The full listing, minus its pictures, should be printed again exactly as it stands.
•••••
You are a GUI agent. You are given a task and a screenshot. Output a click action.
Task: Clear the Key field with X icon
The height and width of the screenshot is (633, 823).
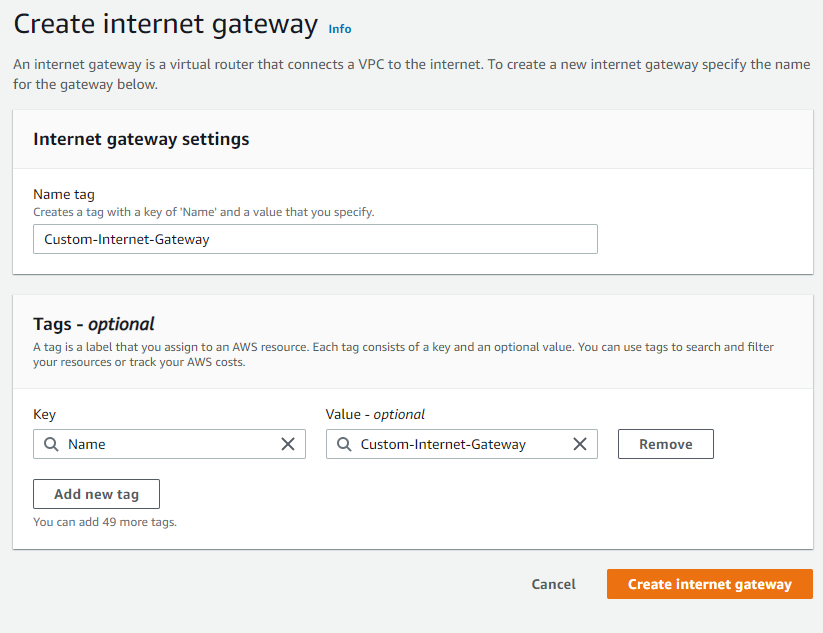(288, 444)
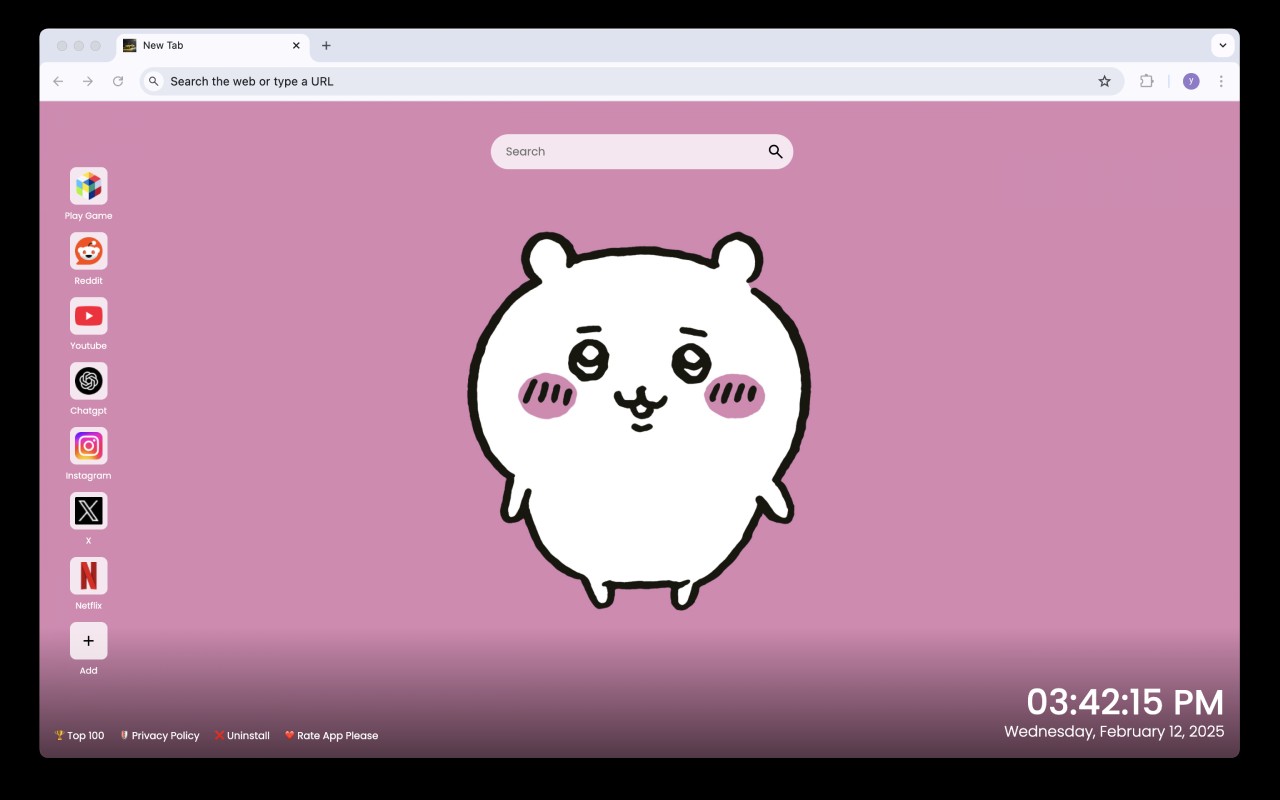Open the X shortcut icon
Image resolution: width=1280 pixels, height=800 pixels.
point(88,511)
•••••
RESPONSE:
You are a GUI agent. You are given a task and a screenshot. Output a click action.
Task: Clear the Key field with X icon
The height and width of the screenshot is (633, 823).
(288, 444)
Open the X shortcut icon
Image resolution: width=1280 pixels, height=800 pixels.
point(88,511)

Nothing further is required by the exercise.